A Fashion Revolution is coming

By Erinch Sahan

6 months ago

We all heard the echoes from every corner of our earth last week – calls for a fashion revolution. As people proclaimed #IMadeYourClothes, there was a widespread understanding that fashion is broken. From poverty wages to destructive models of fibre production, we have known for decades that the industry is on the wrong track. The pandemic has meant that global production and trade has ground to a halt. As we rebuild the fashion industry, now is the time to ensure it truly works for people and planet.

We are all stuck at home, stuck in the present, stuck in this crisis. While we struggle with immediate challenges we must also look beyond the pandemic. Post crisis, consumers will buy less but buy better – this is becoming clear. In response, a new world of fashion will emerge, so let’s begin that journey now.
In response, a movement is growing that is asking for #PlanetFairTrade and building solidarity between people around the world who aim to #StayHomeLiveFair. While businesses are shaken by the economic shocks of the pandemic, consumers and citizens are speaking up on social media to show their support for the idea that people and planet must come first. This economic vision is taking hold. It’s challenging a status quo that has failed us.

The pursuit of growth at all costs has led to unsustainable production, from farm to factory. And relentless marketing has led to unsustainable consumption. Together, these have created the ugly realities of fast fashion.

We cannot simply ask the businesses in fashion to behave differently. They are doing what they are designed to do: grow, win and ultimately, increase profits. There’s a design fault in the business models that populate the industry.

An economy that works for people and planet needs a new kind of business model. This cannot be today’s dominant mode of blinkered profit maximisation, where the environment is exploited and society manipulated. Nor can it be a model that is fixated only on delivering financial returns to the few. The new economy will not be created by businesses that wear this self-destructive straight-jacket.

Luckily, there is another way. Across the Social Solidarity Economy, Social Enterprise movement and the Fair Trade movement, new enterprises models have arisen. It’s the idea of building an entire business around a social mission. The network I lead is a core part of this alternative to profit-primacy, and it unlocks a range of practices and investments in social and environmental goals. Across the world, these enterprises innovate to use natural fibres, adopt upcycling, employ marginalised workers and embrace organic agriculture – regardless of whether the market rewards them for doing so or not. In mainstream fashion, sustainability is embraced only where it improves the bottom line. In the emerging enterprises of the new economy, sustainability is embraced regardless.

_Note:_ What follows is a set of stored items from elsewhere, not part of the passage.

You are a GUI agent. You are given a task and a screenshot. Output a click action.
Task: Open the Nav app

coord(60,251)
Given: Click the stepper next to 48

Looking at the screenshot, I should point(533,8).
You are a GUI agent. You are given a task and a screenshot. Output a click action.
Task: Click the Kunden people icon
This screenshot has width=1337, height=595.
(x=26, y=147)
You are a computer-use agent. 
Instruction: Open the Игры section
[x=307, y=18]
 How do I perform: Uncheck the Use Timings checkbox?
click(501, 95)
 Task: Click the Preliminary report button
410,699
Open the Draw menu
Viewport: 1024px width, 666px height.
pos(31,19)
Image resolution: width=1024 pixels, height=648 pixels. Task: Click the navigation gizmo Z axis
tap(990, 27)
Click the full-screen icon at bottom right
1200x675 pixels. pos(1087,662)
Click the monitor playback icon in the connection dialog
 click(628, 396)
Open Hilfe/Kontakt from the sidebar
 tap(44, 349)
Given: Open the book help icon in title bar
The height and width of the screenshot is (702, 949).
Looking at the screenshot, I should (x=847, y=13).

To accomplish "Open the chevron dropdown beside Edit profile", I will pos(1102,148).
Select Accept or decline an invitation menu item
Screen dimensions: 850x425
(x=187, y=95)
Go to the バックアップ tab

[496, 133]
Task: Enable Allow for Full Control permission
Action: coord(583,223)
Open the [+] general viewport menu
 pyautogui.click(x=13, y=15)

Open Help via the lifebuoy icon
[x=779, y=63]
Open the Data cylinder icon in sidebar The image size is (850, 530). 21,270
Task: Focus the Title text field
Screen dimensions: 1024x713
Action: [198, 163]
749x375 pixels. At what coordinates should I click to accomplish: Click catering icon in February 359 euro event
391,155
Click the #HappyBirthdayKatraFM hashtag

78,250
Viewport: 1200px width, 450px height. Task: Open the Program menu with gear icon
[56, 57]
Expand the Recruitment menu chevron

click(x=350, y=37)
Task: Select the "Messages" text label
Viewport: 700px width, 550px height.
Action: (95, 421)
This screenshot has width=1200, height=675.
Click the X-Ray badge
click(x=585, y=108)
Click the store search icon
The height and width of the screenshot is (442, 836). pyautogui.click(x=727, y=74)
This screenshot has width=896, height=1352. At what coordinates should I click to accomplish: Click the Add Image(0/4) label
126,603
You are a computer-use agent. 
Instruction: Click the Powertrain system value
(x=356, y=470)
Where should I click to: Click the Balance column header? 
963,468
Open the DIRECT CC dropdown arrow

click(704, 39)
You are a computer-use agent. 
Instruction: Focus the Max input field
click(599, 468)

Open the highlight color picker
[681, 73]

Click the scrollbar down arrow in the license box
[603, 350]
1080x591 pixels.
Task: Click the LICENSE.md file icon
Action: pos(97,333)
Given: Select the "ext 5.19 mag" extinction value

The examples of this working in practice are in the 100s from across the world. Manos del Uruguay for instance is a fashion producer and brand owned and governed by 12 women’s producer cooperatives across Uruguay. All decisions prioritise the interests of these women, their communities and the ecosystems on which they rely. Miquelina in Colombia (a high-performance garment manufacturer) deploys a foundation-ownership model that locks in the social mission, and Mahaguthi in Nepal (mostly focused on fashion manufacturing) has formally locked-in a 100 per cent profit-reinvestment model to ensure any surplus from trading goes back into supporting marginalised communities. Prokritee in Bangladesh has built a business model that upcycles waste fabrics into bags and baskets, while Chako in Zanzibar turns waste glass into light fittings. Cambodia’s Village Works makes bags from various waste bags and produces reusable bamboo straws. As enterprises built on mission-primacy, they have prioritized initiatives like minimising plastic use many decades before strong market demand emerged (e.g. the 1980s ‘Jute not Plastic’ campaign of European WFTO members, including EZA in Austria). A short video and case studies can be found at: wfto.com/jointhebusinessrevolution

This new way of doing business, of thinking beyond the immediate bottom line to environmental and social impacts, looks increasingly likely to become the foundation of the new economy around the world. As consumers and voters shape their preferences in the face of environmental and social dangers, business models must transform, just as governments must respond with a bold vision of the new economy.

As ‘business as usual’ becomes increasingly unviable, it will be flexible and purpose driven enterprises that are best positioned to take up the slack. A triple-bottom line comes naturally to businesses that work close to the ground and grow with – not despite – their local communities and environment. This must become the future of fashion.


Erinch Sahan is the Chief Executive of the World Fair Trade Organization (WFTO). WFTO is the global community and verifier of social enterprises that fully practice Fair Trade.